Word and element locating data:

Start

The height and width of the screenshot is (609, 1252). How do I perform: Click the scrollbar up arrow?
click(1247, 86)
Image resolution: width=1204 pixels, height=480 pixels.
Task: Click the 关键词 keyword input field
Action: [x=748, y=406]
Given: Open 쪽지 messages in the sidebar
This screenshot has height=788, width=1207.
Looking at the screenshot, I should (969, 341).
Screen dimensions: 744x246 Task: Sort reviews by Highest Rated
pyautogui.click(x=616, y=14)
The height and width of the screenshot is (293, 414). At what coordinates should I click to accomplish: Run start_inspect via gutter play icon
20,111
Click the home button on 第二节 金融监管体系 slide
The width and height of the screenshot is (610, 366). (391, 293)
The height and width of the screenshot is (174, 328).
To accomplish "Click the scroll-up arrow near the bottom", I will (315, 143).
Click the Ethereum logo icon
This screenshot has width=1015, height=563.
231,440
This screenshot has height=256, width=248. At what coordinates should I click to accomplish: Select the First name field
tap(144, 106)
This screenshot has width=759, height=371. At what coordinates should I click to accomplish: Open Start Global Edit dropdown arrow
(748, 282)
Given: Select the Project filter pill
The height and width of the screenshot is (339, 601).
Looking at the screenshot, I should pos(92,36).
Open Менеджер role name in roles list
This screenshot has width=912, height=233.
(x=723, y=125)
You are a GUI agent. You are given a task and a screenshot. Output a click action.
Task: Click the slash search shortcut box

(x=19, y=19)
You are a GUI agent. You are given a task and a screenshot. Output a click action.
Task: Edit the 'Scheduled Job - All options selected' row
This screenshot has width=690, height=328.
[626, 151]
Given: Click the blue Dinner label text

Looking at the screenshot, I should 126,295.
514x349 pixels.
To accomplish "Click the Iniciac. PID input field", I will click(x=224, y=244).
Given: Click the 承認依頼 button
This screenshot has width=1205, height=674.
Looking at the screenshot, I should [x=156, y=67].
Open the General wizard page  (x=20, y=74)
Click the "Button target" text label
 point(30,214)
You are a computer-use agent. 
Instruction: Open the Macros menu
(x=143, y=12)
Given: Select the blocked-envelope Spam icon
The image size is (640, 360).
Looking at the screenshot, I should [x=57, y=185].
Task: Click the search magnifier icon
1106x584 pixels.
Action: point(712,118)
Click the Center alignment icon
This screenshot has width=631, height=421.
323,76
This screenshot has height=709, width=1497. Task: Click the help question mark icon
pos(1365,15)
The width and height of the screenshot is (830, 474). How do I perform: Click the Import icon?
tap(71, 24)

End

SHORT PROBLEM:
Please rewrite all of the rows above, swapping "At what coordinates should I click to accomplish" for "Where should I click to complete" and keeping everything else the same.

RESULT OF THIS EXERCISE:
The height and width of the screenshot is (609, 1252). How do I perform: Click the scrollbar up arrow?
click(1247, 86)
Image resolution: width=1204 pixels, height=480 pixels.
Task: Click the 关键词 keyword input field
Action: [x=748, y=406]
Given: Open 쪽지 messages in the sidebar
This screenshot has height=788, width=1207.
Looking at the screenshot, I should (969, 341).
Screen dimensions: 744x246 Task: Sort reviews by Highest Rated
pyautogui.click(x=616, y=14)
The height and width of the screenshot is (293, 414). Where should I click to complete: Run start_inspect via gutter play icon
20,111
Click the home button on 第二节 金融监管体系 slide
The width and height of the screenshot is (610, 366). (391, 293)
The height and width of the screenshot is (174, 328).
To accomplish "Click the scroll-up arrow near the bottom", I will (315, 143).
Click the Ethereum logo icon
This screenshot has width=1015, height=563.
231,440
This screenshot has height=256, width=248. Where should I click to complete: Select the First name field
tap(144, 106)
This screenshot has width=759, height=371. Where should I click to complete: Open Start Global Edit dropdown arrow
(748, 282)
Given: Select the Project filter pill
The height and width of the screenshot is (339, 601).
Looking at the screenshot, I should pos(92,36).
Open Менеджер role name in roles list
This screenshot has width=912, height=233.
(x=723, y=125)
You are a GUI agent. You are given a task and a screenshot. Output a click action.
Task: Click the slash search shortcut box

(x=19, y=19)
You are a GUI agent. You are given a task and a screenshot. Output a click action.
Task: Edit the 'Scheduled Job - All options selected' row
This screenshot has width=690, height=328.
[626, 151]
Given: Click the blue Dinner label text

Looking at the screenshot, I should 126,295.
514x349 pixels.
To accomplish "Click the Iniciac. PID input field", I will click(x=224, y=244).
Given: Click the 承認依頼 button
This screenshot has width=1205, height=674.
Looking at the screenshot, I should [x=156, y=67].
Open the General wizard page  (x=20, y=74)
Click the "Button target" text label
 point(30,214)
You are a computer-use agent. 
Instruction: Open the Macros menu
(x=143, y=12)
Given: Select the blocked-envelope Spam icon
The image size is (640, 360).
Looking at the screenshot, I should [x=57, y=185].
Task: Click the search magnifier icon
1106x584 pixels.
Action: point(712,118)
Click the Center alignment icon
This screenshot has width=631, height=421.
323,76
This screenshot has height=709, width=1497. Task: Click the help question mark icon
pos(1365,15)
The width and height of the screenshot is (830, 474). How do I perform: Click the Import icon?
tap(71, 24)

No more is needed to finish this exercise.